Trois semaines plus tard se déroula le procès de Wilhelm Wigworthy. Le Magenmagot avait attendu que l'émotion des incendies et la passion des élections s'apaisent pour tenir son audience. La salle était cependant pleine à craquer, les sorciers désirant voir celui qui les avait fait trembler durant de longues semaines.

L'arrivée de l'incendiaire fit naître des huées, obligeant le juge-président à menacer de faire évacuer la salle et de prononcer le huis clos. Harry se sentit mal à l'aise en revoyant l'homme amaigri par sa détention. Le regard lointain de celui-ci, son indifférence devant ceux qui le conspuaient était dérangeants. Harry avait encore en mémoire l'odeur des cendres qu'il avait remuées pour trouver ses indices, mais ne parvenait pas à haïr le criminel.

La foule s'apaisa et l'audience put débuter. Les victimes défilèrent pour témoigner de la violence et de la dangerosité des incendies déclarés chez elles. Puis Harry exposa les preuves qui avaient été accumulées à l'encontre de Wigworthy. Vint alors le tour de la défense. Elle commença par évoquer le passé douloureux de son client, avant de faire témoigner Hypocrate Dalemberg, qui avait examiné Wilhelm Wigworthy quelque temps avant le procès.

— Alors qu'il était parfaitement guéri quand il est sorti de chez nous, l'état mental de cet homme s'est dégradé ensuite, affirma-t-il d'un ton supérieur comme pour défier la Cour de mettre en doute sa décision de le laisser partir. Je préconise son réinternement immédiat dans mon service des maladies magiques.

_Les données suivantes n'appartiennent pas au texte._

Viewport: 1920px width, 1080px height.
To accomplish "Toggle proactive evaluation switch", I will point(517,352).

Les juges-mages se retirèrent pour délibérer. Au terme d'une demi-heure, ils étaient de retour et le juge-président signifia :

— Il nous apparaît au vu des diverses déclarations que Wilhelm Wigworthy est bien coupable d'incendies volontaires ayant causé la mort d'une personne et gravement intoxiqué deux autres. Il est en outre responsable de gros dégâts matériels. À la lecture des auditions de son interrogatoire par les Aurors, il est établi que Wilhelm Wigworthy ne présente aucun signe de remords pour le mal qu'il a causé. De par ce comportement auquel s'ajoute le témoignage du Dr Dalemberg, il apparaît à la Cour que Wilhelm Wigworthy n'est pas totalement sain d'esprit et qu'il est inapproprié de l'envoyer dans l'établissement pénitentiaire d'Azkaban. Il est cependant impensable de le laisser en liberté à cause de la dangerosité qu'il représente. La Cour ordonne son internement à vie dans une structure propre à s'occuper de son état, à savoir l'hôpital Ste-Mangouste. La séance est levée.

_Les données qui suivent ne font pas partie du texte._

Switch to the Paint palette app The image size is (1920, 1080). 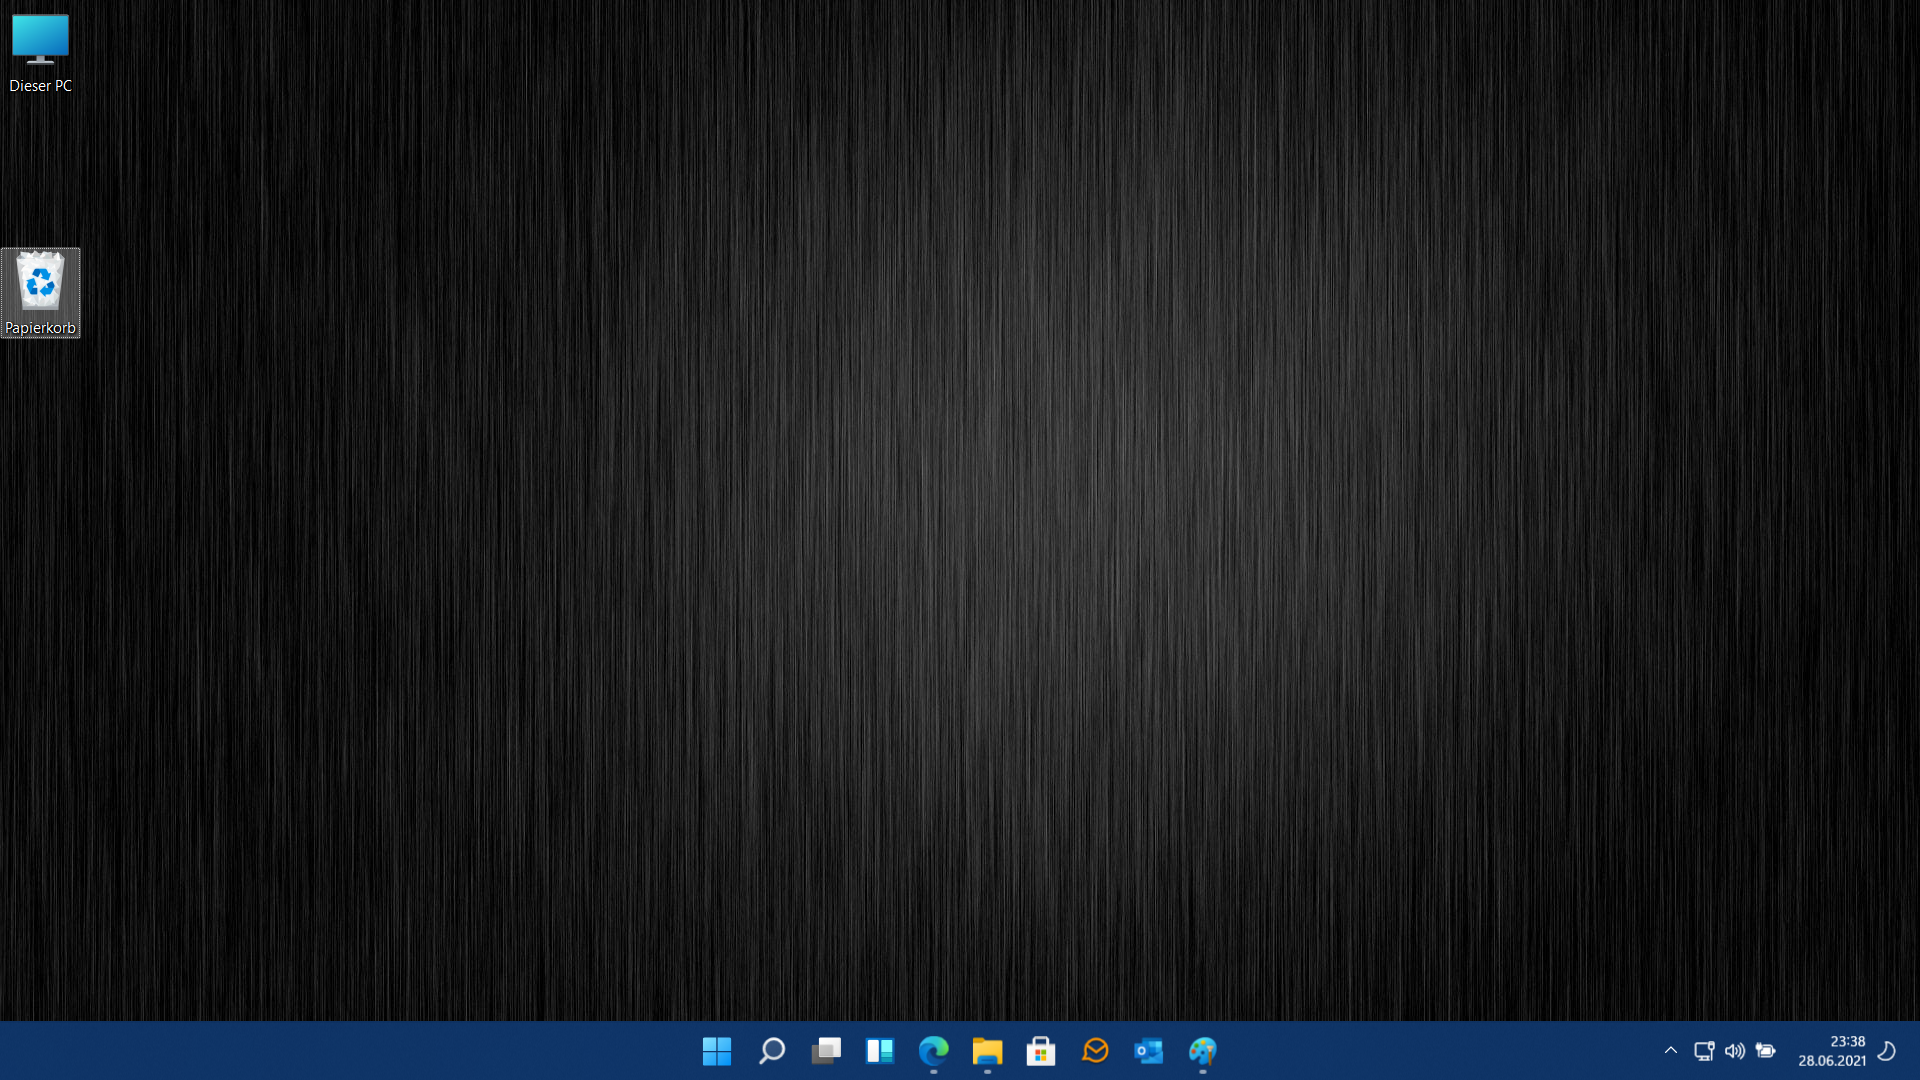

L'assistance bruissa de commentaires dès la sortie des juges. Harry se sentit étrangement soulagé et déçu par ce verdict. Sans doute était-ce une décision particulièrement juste dans le sens où elle prenait en compte les deuils subis par Wilhelm Wigworthy. Mais, d'un autre, côté il n'était pas certain que l'homme soit réellement dément. Son obsession pour la vengeance, son insensibilité à la douleur des autres et sa froide détermination n'était pas sans rappeler à Harry les Mangemorts qu'il avait croisés.

Harry secoua la tête et se leva lentement. Il avait fait son devoir, il devrait s'en contenter.